━━━━━ Extrait du document
Monsieur le Président,
Madame La Présidente de la Délégation aux droits des femmes,
Mesdames, Messieurs,

C'est pour moi un grand plaisir de participer, en cette journée internationale de la femme, à la rencontre que vous avez organisée sur le thème de l'égalité des chances au féminin.
Depuis près de cinquante ans, le Conseil économique et social participe activement, par ses études et ses propositions, à la promotion de la place de la femme dans notre pays.
Je rappellerai, par exemple, l'étude de Michèle Cotta en 2000 sur « les femmes dans les lieux de décision », celle sur les femmes de l'immigration, sur l'école, sur les femmes dans l'armée et, tout dernièrement, le rapport sur le temps partiel de Madame Vilain.
L'égalité des chances est au fondement de notre République. Chacun doit, notamment, pouvoir bénéficier des mêmes possibilités et des mêmes opportunités de formation, d'emploi et de carrière professionnelle.
Des progrès considérables ont été accomplis depuis un demi-siècle sur le chemin de l'égalité.
Mais force est de reconnaître que les femmes rencontrent encore dans notre pays un certain nombre de difficultés et de discriminations.
━━━━━━━━━━
━━━━━ Liste
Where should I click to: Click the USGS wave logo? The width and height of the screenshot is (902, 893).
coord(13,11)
━━━━━━━━━━
━━━━━ Liste
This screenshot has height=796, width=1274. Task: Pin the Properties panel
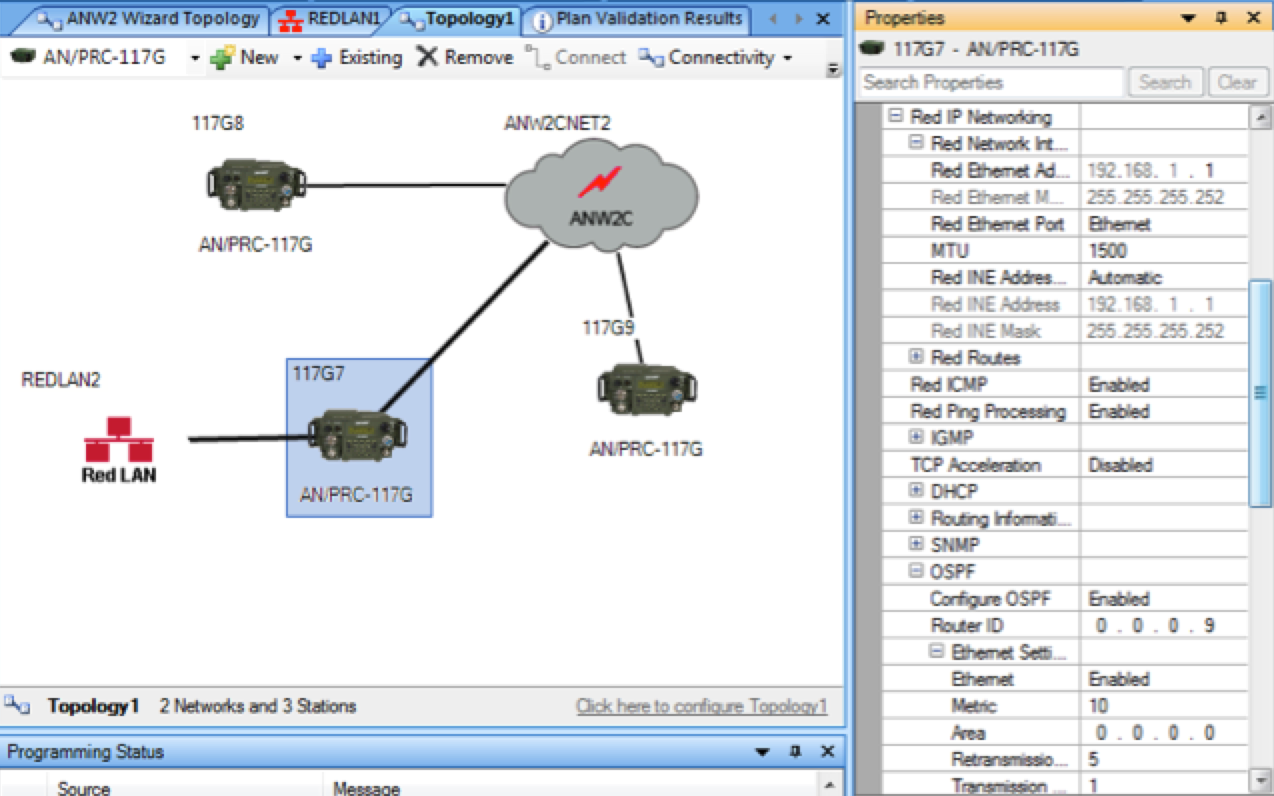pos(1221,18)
━━━━━━━━━━
• [Énoncé 1]: Selon le discours, depuis combien de temps le Conseil économique et social contribue-t-il à la promotion de la place de la femme dans le pays ?
• [Énoncé 2]: Prolongez le discours sur l'égalité des chances au féminin en reprenant après sa dernière phrase.
La liste est un matériau distinct, sans rapport avec le discours.

• [Réponse rédigée 1]: Depuis près de cinquante ans.

• [Réponse rédigée 2]:
Quelques exemples suffisent à le montrer :

  • - Les femmes occupent la très grande majorité (80 %) des emplois peu qualifiés, précaires et mal rémunérés du secteur tertiaire, et leur taux de chômage est supérieur à celui des hommes.
  • - Cette sur-précarité résulte notamment de l'enclavement de l'emploi féminin, qui est concentré dans 10 familles professionnelles sur 84, essentiellement du secteur tertiaire, où ce type d'emplois est très présent. Les femmes ne représentent, par exemple, que 16 % des ingénieurs en activité.
  • - Les femmes représentent 46 % de la population active de notre pays mais leur présence demeure réduite dans les postes à responsabilité. Elles n'occupent qu'un quart des fonctions d'encadrement des entreprises du secteur privé et elles représentent moins de 15 % des hauts fonctionnaires, alors qu'elles constituent 57 % des effectifs de la fonction publique.
  • - Enfin, les femmes issues de l'immigration ont davantage de difficultés encore à s'insérer dans l'emploi. Pour les femmes diplômées de l'enseignement supérieur, par exemple, celles qui sont issues de l'immigration sont deux fois plus nombreuses à accéder à un emploi par le temps partiel que les autres femmes.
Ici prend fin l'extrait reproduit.